Entró muy animada, cargada con una bolsa en cada mano enguantada. Llevaba un vestido amarillo y un sombrero con una flor, de manera que parecía un narciso en miniatura. Su sonrisa era dulce y radiante, incluso cuando nos vio en la sala de estar alrededor de un hombre postrado. Por lo visto, nada de lo que hacía su marido la sorprendía, pensé. Tal vez era una de las claves del triunfo de su relación.
Turgut le explicó la situación en turco, y la expresión risueña de la mujer cambió a otra de evidente escepticismo, hasta desembocar en una de horror incipiente, cuando él le enseñó la herida en la garganta de su huésped. La señora Bora nos dirigió a Helen y a mí una mirada de silenciosa consternación, como si eso representara para ella la oleada inicial de una certeza maléfica. Después tomó la mano del bibliotecario, que no sólo estaba blanca, sino también fría, tal como yo había comprobado un momento antes. La sostuvo unos instantes, se secó los ojos y se fue a la cocina, donde oímos el lejano fragor de ollas y sartenes. Pasara lo que pasara, el enfermo disfrutaría de una buena comida. Turgut nos instó a quedarnos, y Helen, ante mi sorpresa, fue a ayudar a la señora Bora.
Cuando nos aseguramos de que el señor Erozan descansaba a gusto, Turgut me condujo a su imponente estudio. Comprobé con alivio que las cortinas estaban corridas sobre el retrato. Estuvimos unos minutos comentando la situación.
—¿Crees que es seguro para ti y tu mujer alojar a ese hombre en vuestra casa? —no pude por menos que preguntarle.

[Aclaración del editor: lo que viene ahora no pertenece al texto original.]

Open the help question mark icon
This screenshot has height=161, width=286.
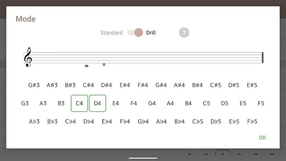tap(184, 33)
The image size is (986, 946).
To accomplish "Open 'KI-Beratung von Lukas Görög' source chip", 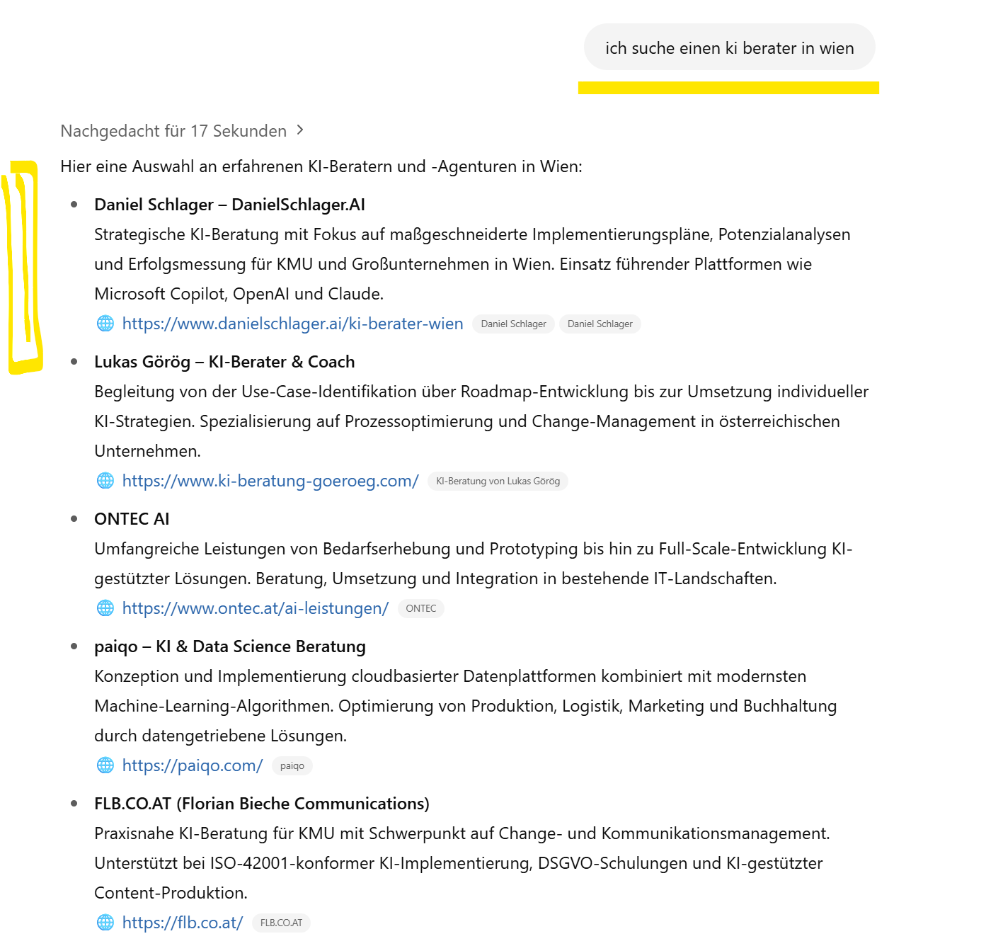I will click(x=498, y=481).
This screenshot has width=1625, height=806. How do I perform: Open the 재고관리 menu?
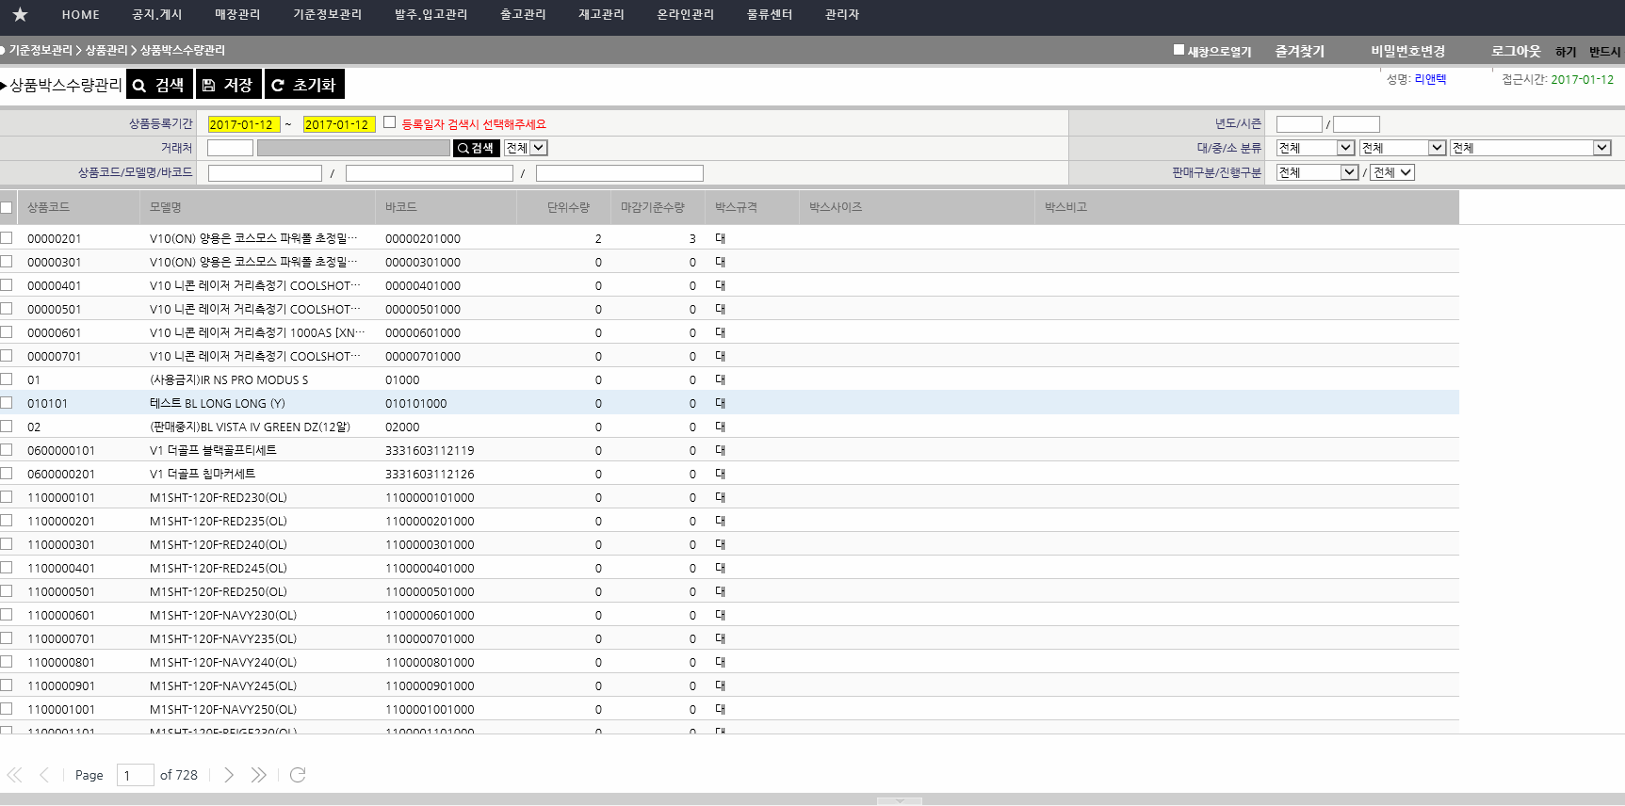601,14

—Me ocuparé de tomar todas las precauciones posibles. Si mejora dentro de uno o dos días, buscaré un lugar donde pueda hospedarse, con alguien que le vigile. —Turgut había acercado una silla para mí, y se había acomodado detrás de su escritorio. Era casi como estar con Rossi en su despacho de la universidad, pensé, salvo que el despacho de Rossi era muy alegre, con sus espléndidas plantas y café humeante, y éste era excéntricamente tétrico—. No espero más ataques en casa, pero si se produce uno, nuestro amigo norteamericano se encontrará con una formidable defensa.
Cuando contemplé su cuerpo fornido detrás del escritorio, no me costó creerle.

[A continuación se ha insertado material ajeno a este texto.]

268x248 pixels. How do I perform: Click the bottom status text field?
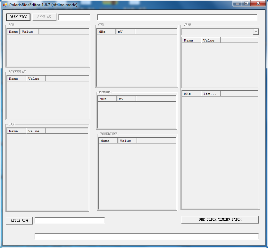tap(147, 236)
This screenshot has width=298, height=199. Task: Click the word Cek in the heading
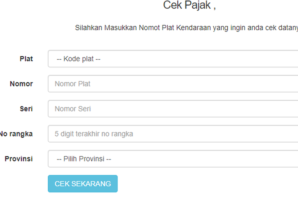[x=173, y=6]
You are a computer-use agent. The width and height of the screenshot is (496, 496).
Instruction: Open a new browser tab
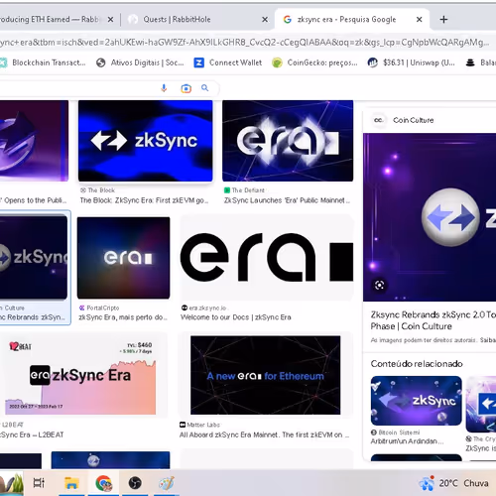point(443,20)
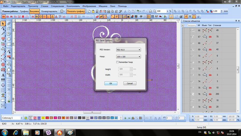Viewport: 241px width, 136px height.
Task: Select the ellipse shape tool
Action: pos(9,39)
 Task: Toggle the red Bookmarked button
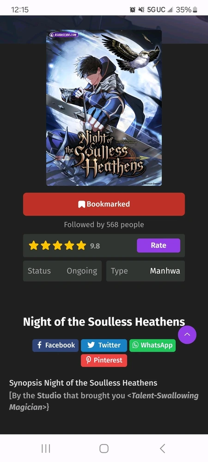[104, 204]
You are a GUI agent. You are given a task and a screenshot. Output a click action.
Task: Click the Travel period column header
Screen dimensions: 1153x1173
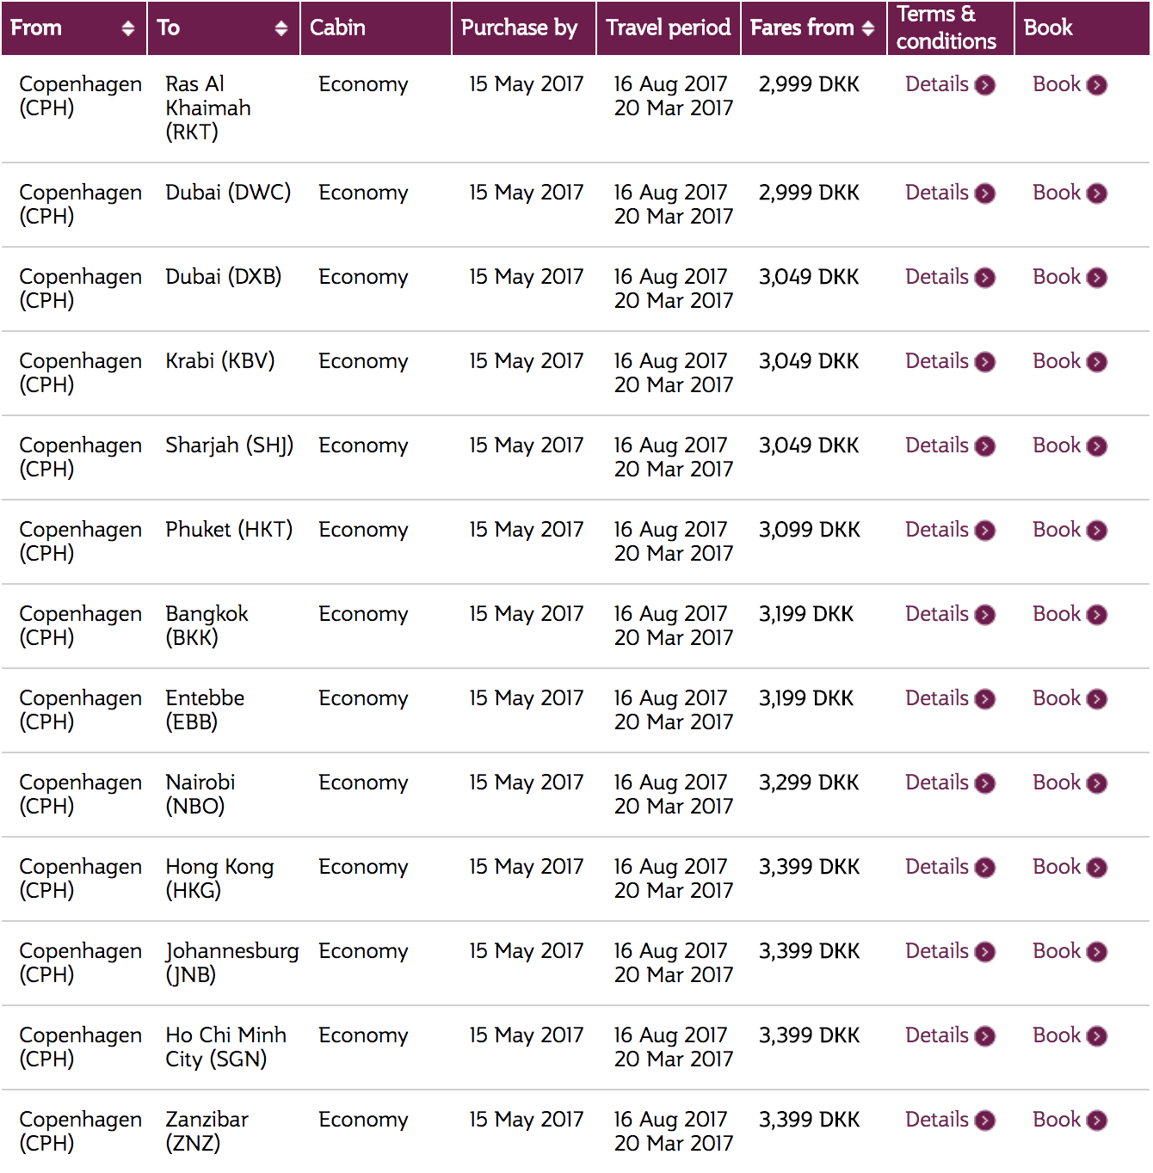668,28
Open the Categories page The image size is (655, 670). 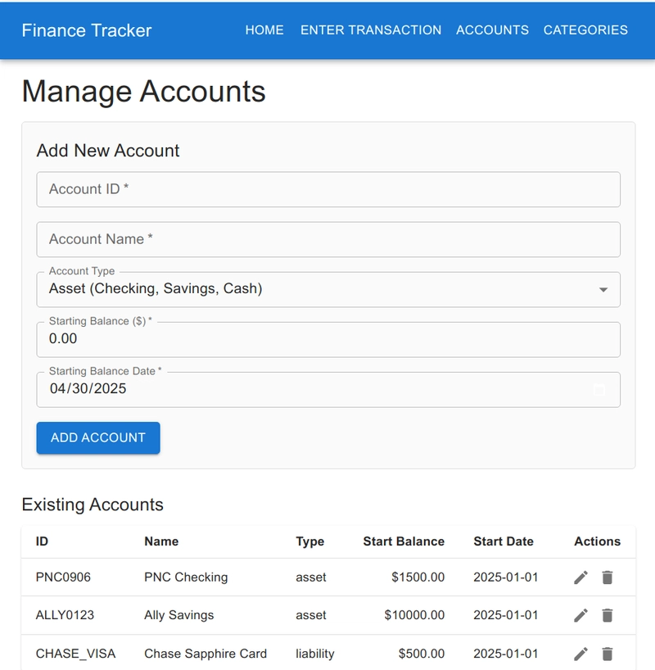coord(585,30)
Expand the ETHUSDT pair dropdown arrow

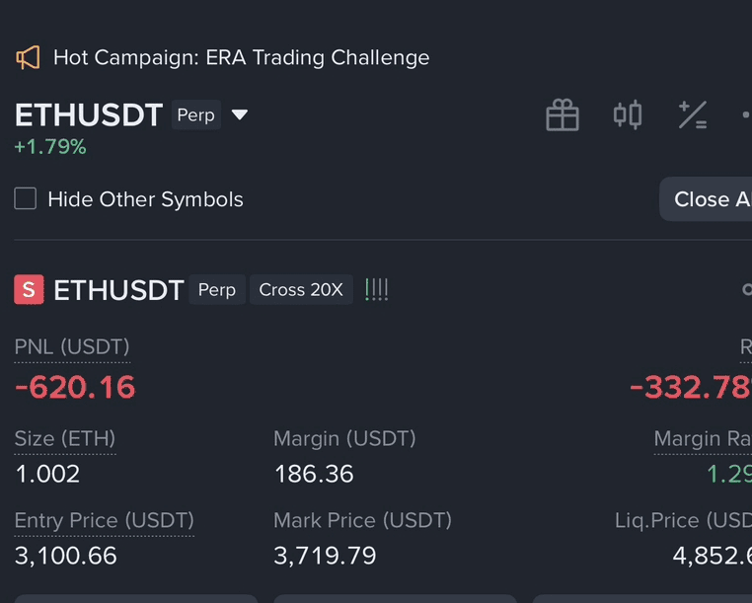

—Lo siento —dije—. Parece que te hemos traído un montón de problemas, profesor, hasta tu propia puerta.
Le resumí nuestros encuentros con el malvado bibliotecario y confesé que le había visto delante de Santa Sofía la noche anterior.

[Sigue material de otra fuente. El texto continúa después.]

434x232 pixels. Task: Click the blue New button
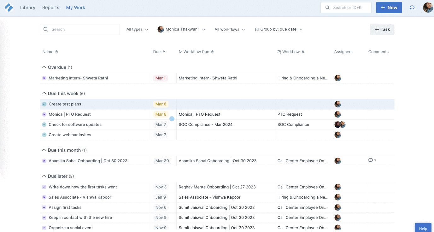[389, 8]
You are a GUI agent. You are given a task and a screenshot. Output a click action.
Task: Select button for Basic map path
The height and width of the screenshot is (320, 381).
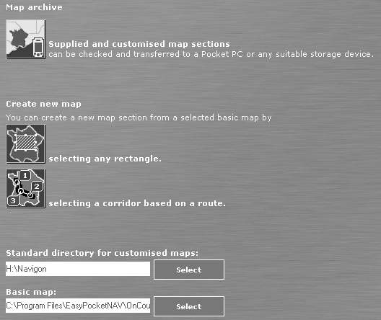189,306
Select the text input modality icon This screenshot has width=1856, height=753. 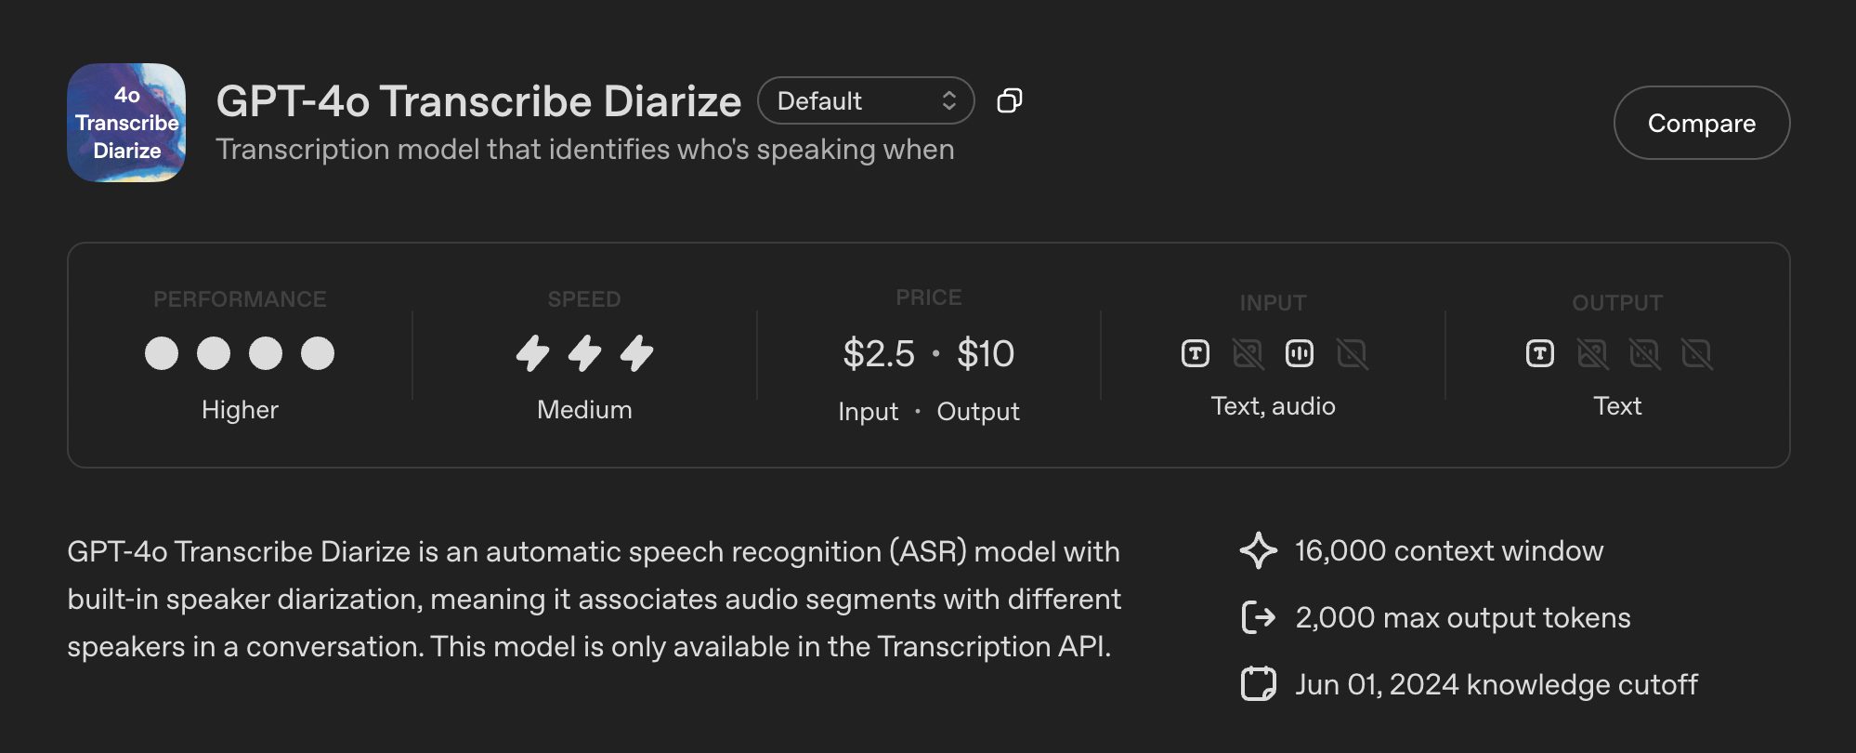pos(1196,354)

—Extraordinario —dijo Turgut. Un sombrío interés brillaba en sus ojos y tamborileó con los dedos sobre el escritorio.
—Yo también he de hacerte una pregunta —admití——. Antes has dicho en el archivo que habías visto una cara parecida en otra ocasión. ¿Cuándo y cómo fue?
—Ah. —Mi erudito amigo enlazó las manos sobre el escritorio—. Sí, te lo voy a contar.
Han pasado muchos años, pero lo recuerdo como si fuera ayer. De hecho, ocurrió unos días después de recibir la carta del profesor Rossi en la que me explicaba que no sabía nada del archivo de aquí. Había estado en la colección por la tarde, después de mis clases. (Entonces la colección estaba en los antiguos edificios de la biblioteca, antes de que la trasladaran a su actual emplazamiento.) Recuerdo que yo estaba enfrascado en una investigación para un artículo sobre una obra perdida de Shakespeare, El rey de Tashkani, que algunos creen ambientada en una versión ficticia de Estambul. ¿Has oído hablar de ella?
Negué con la cabeza.
—Se la cita en las obras de varios historiadores ingleses. Gracias a ellos sabemos que, en la obra original, un fantasma maligno llamado Dracole se aparece al monarca de una hermosa ciudad antigua que él, el monarca, ha tomado por la fuerza. El fantasma dice que en otra época fue enemigo del rey, pero que ahora viene a felicitarle por su sed de sangre. Después anima al monarca a beber la sangre de los habitantes de la ciudad, quienes son ahora los súbditos del monarca. Es un pasaje escalofriante. Algunos dicen que no es de Shakespeare, pero yo —dio una palmada decidida sobre el borde del escritorio—, yo creo que el lenguaje, si la cita está hecha con precisión, sólo puede ser de el, y que la ciudad es Estambul, rebautizada con el nombre pseudoturco de «Tashkani». —Se inclinó hacia delante—. También creo que el tirano al que se aparece el fantasma no es otro que el sultán Mehmet II, conquistador de Constantinopla.
El vello de mi nuca se erizó.
—¿Cual crees que puede ser el significado de todo esto? Me refiero en lo concerniente a Drácula.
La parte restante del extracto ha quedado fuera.